The team analysed Hospital Episode Statistics data on all hospital admissions in 2013/4 in England relating the day of week (DoW) of admission to the risk of death within 30 days – whether in or out of hospital. The model took account of many confounding variables expected to affect this outcome, including demographic data, the urgency of each admission, whether each patient had had previous complex or emergency admissions, other factors describing ‘case mix’, and the DoW of each death compared with current DoW of all those still surviving (a ‘time-dependent covariate’). The fully fitted model took 12 days to run before delivering the results, with a surprisingly low 6.6% of cases with missing data. Although far fewer admissions and fewer deaths occurred at the weekend (Sat/Sun), there was a 10/15% increased risk of mortality within 30 days of admission for those who were admitted on a Saturday/Sunday, with a smaller increase on Mondays and Fridays, compared with Wednesdays (these effects all being highly statistically significant). From the same analysis, being in hospital on weekend days was associated with a slightly lower risk of death, if anything.  
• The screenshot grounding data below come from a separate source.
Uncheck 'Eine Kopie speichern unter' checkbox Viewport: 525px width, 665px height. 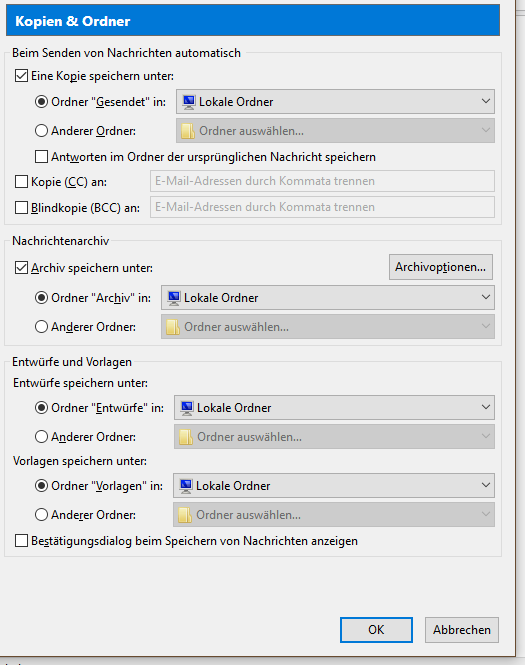21,76
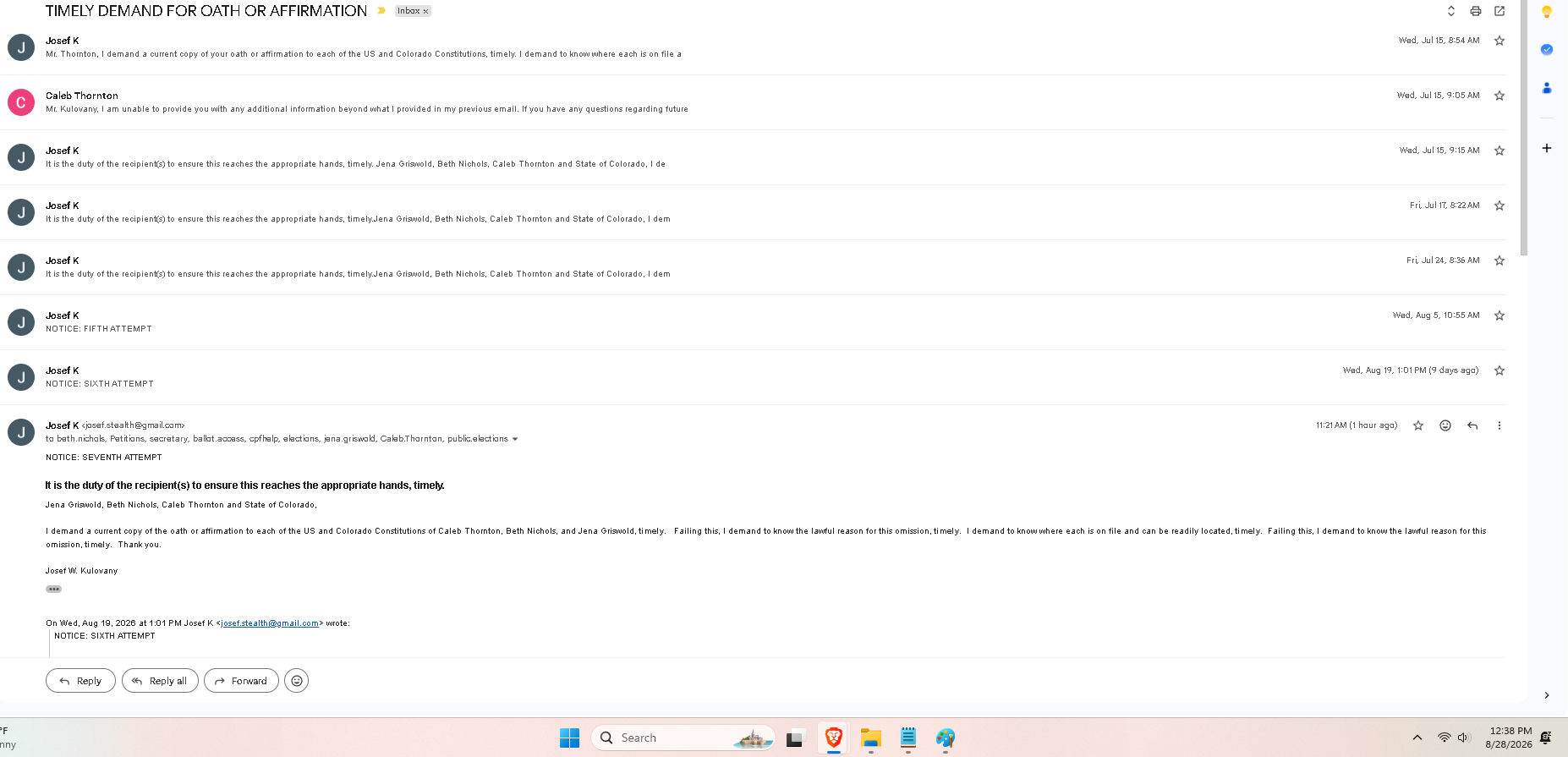Viewport: 1568px width, 757px height.
Task: Click the Reply all button
Action: click(160, 681)
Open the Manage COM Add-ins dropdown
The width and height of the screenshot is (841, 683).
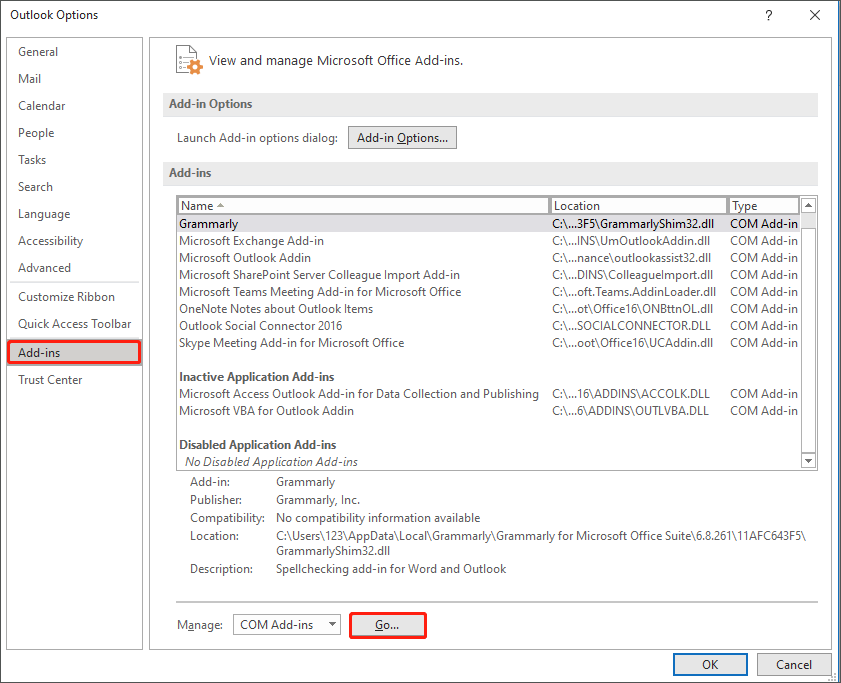pyautogui.click(x=286, y=624)
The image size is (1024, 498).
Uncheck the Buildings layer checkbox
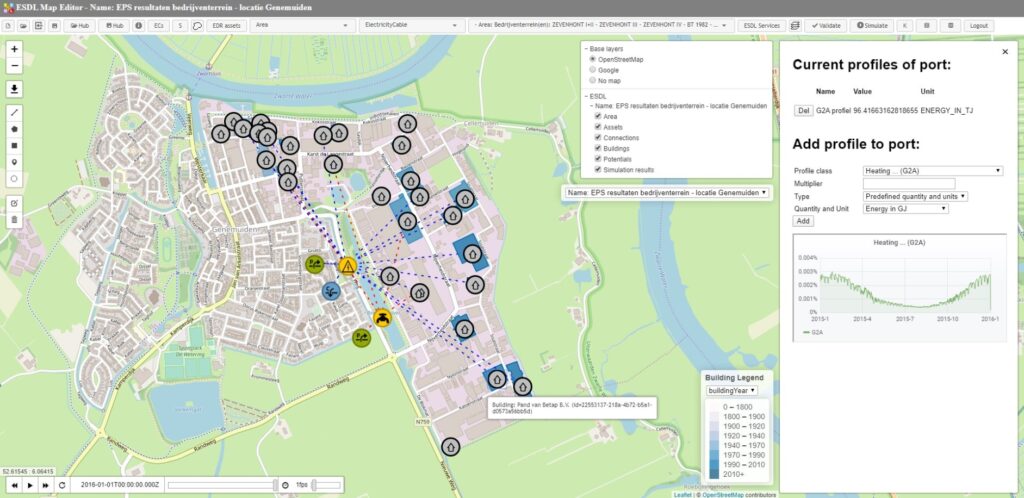tap(597, 148)
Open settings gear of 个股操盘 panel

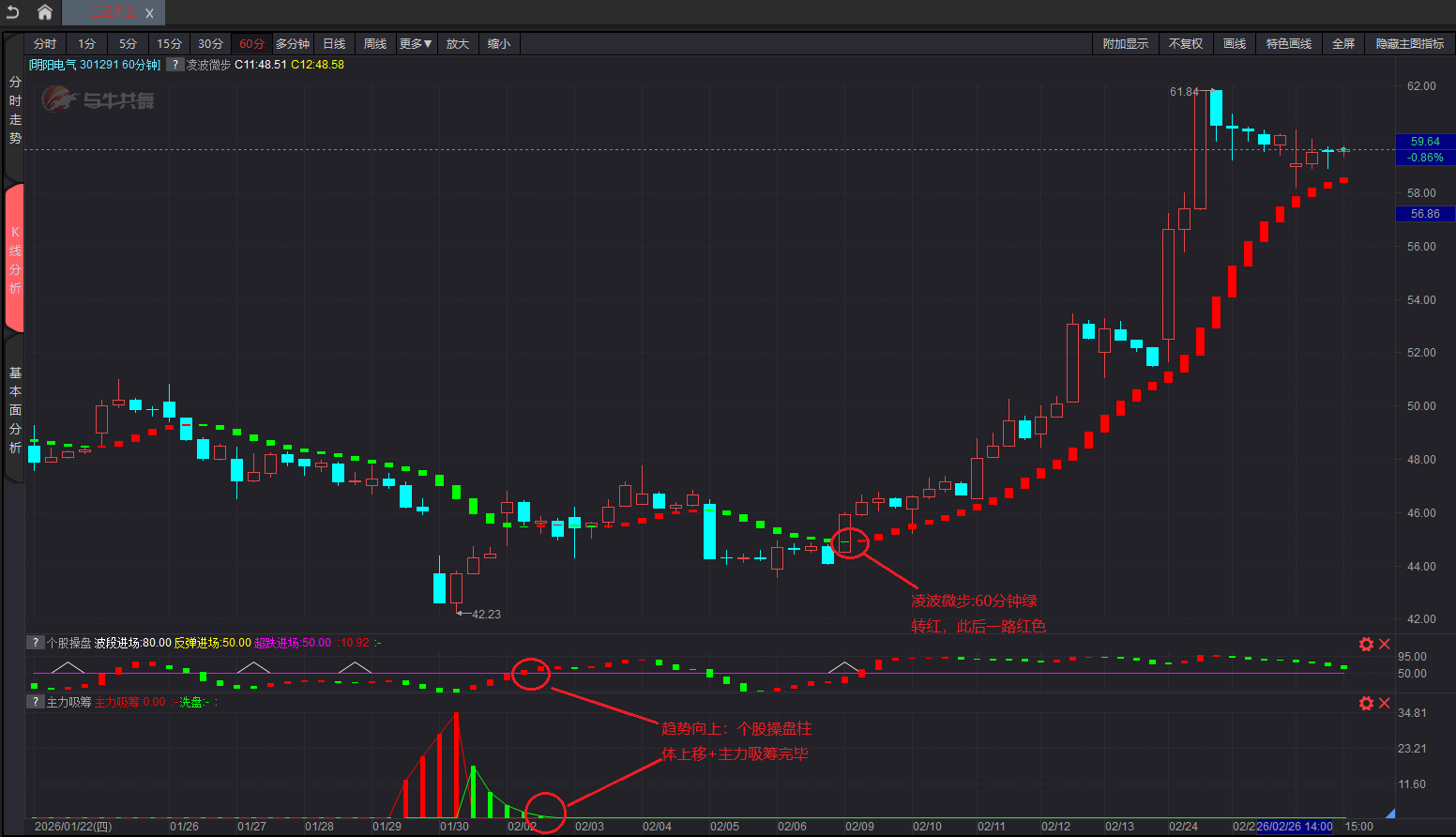point(1366,644)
The speaker described several alternative or sub-analyses conducted to cross-check the results.  The estimated 11,000 extra deaths associated with admission between Friday and Monday were used, often erroneously, as a political football. This was despite the care taken by Freemantle’s team to warn that although their results raised questions about “service provision at weekends”, further work was required in specific areas (for example the recent acute stroke  care reorganisation) to examine whether deaths were avoidable. The authors were careful not to claim a causal link. In the way that this work was used politically, it  was NOT a good example of the RSS aims of data and evidence leading to appropriate decisions!

Professor Freemantle described the costly personal consequences of the political sequelae of this research, including responding to 10 FOI requests, some about correspondence within his team. With hindsight he emphasised the value, when one is ‘in the centre of a media storm’, of excellent co-authors, and of meticulous QC of results prior to release.

Professor Richard Lilford (University of Warwick) spoke next about research that his team was currently doing, which had its roots in the ‘weekend effect’ analyses of Freemantle’s and other research groups. They had collated meta-analyses of similar research, and results concurred an increased mortality risk of around 11% for admissions at weekends compared with mid-week. He reiterated that there was no proven causal effect of weekend admission on 30-day mortality, and suggested that a low proportion of the estimated excess deaths may be preventable. Since the government had now implemented ‘7-day services’, including an increased presence of consultants in hospitals at weekends, his team was taking the opportunity to evaluate the effects and cost-utility of this aspect of the complex system of hospital care across all hospital trusts in the country over three years [3]. 

A proposed causal model of ‘difference in difference in differences’ was being used, incorporating changes in consultant presence, diagnostic errors, adverse events, patient length of hospital stay, death rates and quality of life. Costs of the changes in consultant activity and of patient social care and length of stay in hospital would be measured and any connections sought and tested. Expected biases of the model would also be quantified. Elicitation of estimates of key aspects of this model were being used to inform prior distributions for the model [4]. A Bayesian elicitation exercise was conducted with nine ‘experts’ (familiar with clinical care at weekends and on weekdays) who judged that, on average, around 15% of excess weekend deaths in hospital were preventable. This prior belief will be updated as data for the model becomes available.

 

References

1. Freemantle et al. BMJ 2015; 351:h4596
2. Freemantle et al. J R Soc Med 2012; 105:74-84
3. Aldridge, Bion, et al. Lancet 2016; 388: 178-86
4. Lilford & Braunholtz. BMJ 1996; 313: 603

 

Report by Dr Gill M Price (University of East Anglia).